Figure showing contacts and transmissions associated with England match days during the Euros.
In summary, the NHS COVID-19 app was a relatively low-cost intervention which was effective in achieving its primary aims of reducing transmission and provided unprecedented insights into the SARS-CoV-2 virus and its dynamics within the population.
Further results and more details are of course available at the links provided. In them you will find discussion of all the subtleties, limitations and methods needed to unpack this big list of claims.
Lots of further, fascinating and important research is ongoing, notably in the Ferretti group and the Oxford Martin Programme on Digital Pandemic Preparedness - keep an eye out for their talks and upcoming publications.
Outlook
Why is all of this important?
First, retrospective insights into COVID-19 are valuable. It is important to understand more about how COVID-19 spread and to evaluate how effective each public health intervention was, for cost-benefit analysis and accountability.

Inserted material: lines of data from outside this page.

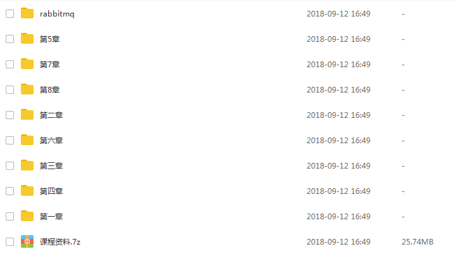The image size is (456, 256).
Task: Tick the checkbox beside rabbitmq
Action: click(10, 14)
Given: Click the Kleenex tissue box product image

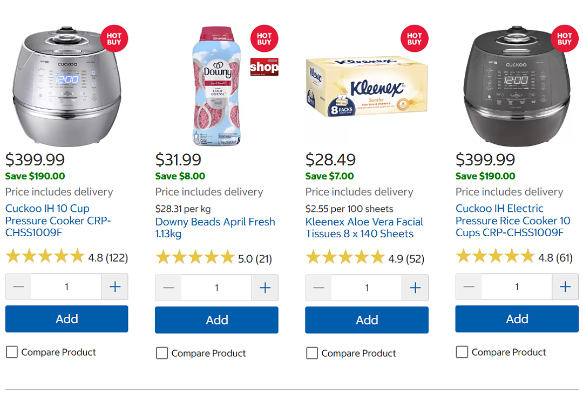Looking at the screenshot, I should point(367,86).
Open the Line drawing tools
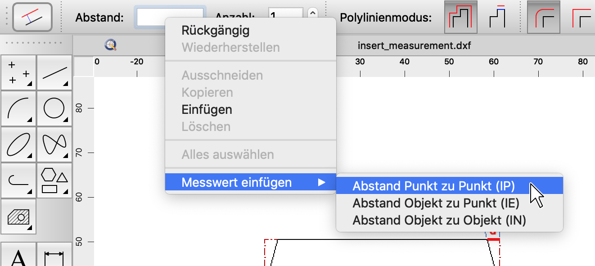Screen dimensions: 595x266 tap(54, 72)
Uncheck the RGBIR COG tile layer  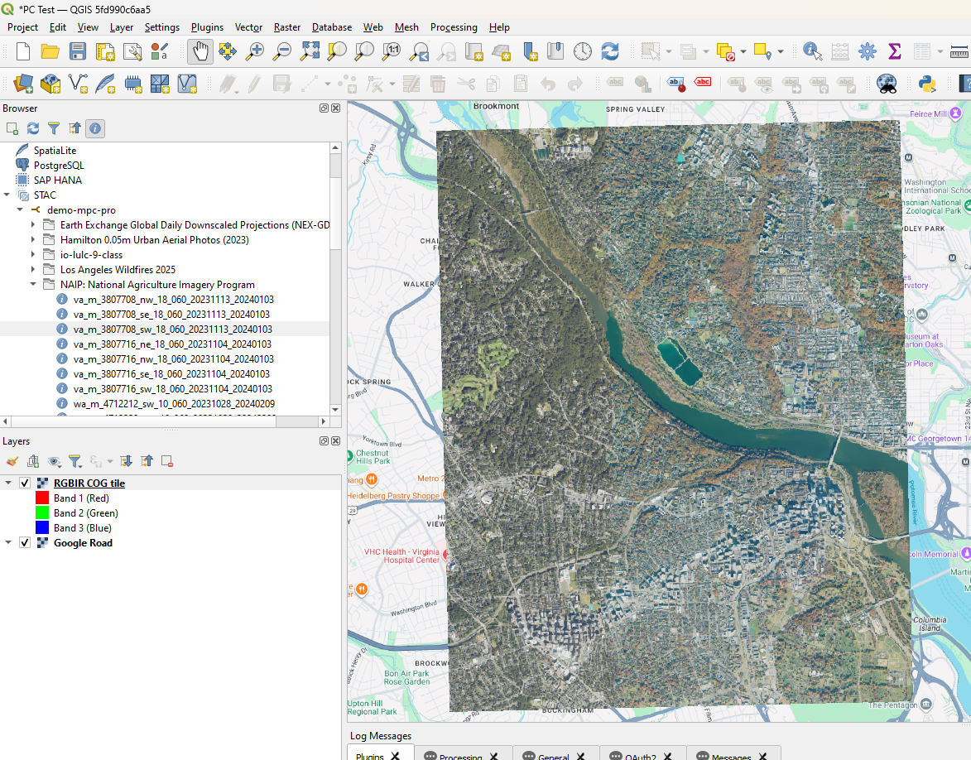[x=25, y=483]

Second, these findings have big implications for pandemic preparedness. Many lessons can be learned from reflecting on app implementations internationally and understanding why their effectiveness varied dramatically. From some countries’ experiences, it is clear that Digital Contact Tracing could play a key, low-cost role in mitigating future infectious disease outbreaks whilst simultaneously gathering valuable insights in real time. We have shown that these insights can be integrated into a public health system which rapidly evaluates and fine-tunes our understanding of the pathogen, iteratively improving the accuracy of app-based ‘risk thresholds’ and better informing the wider choices of public health and social measures. Such a system could efficiently and effectively reduce pathogen spread whilst minimising our reliance on less effective measures with more negative socio-economic impacts.
There remains a vital need to invest in Digital Public Health technologies for pandemic preparedness, so that effective, trusted interventions can be implemented from Day 1 of an outbreak.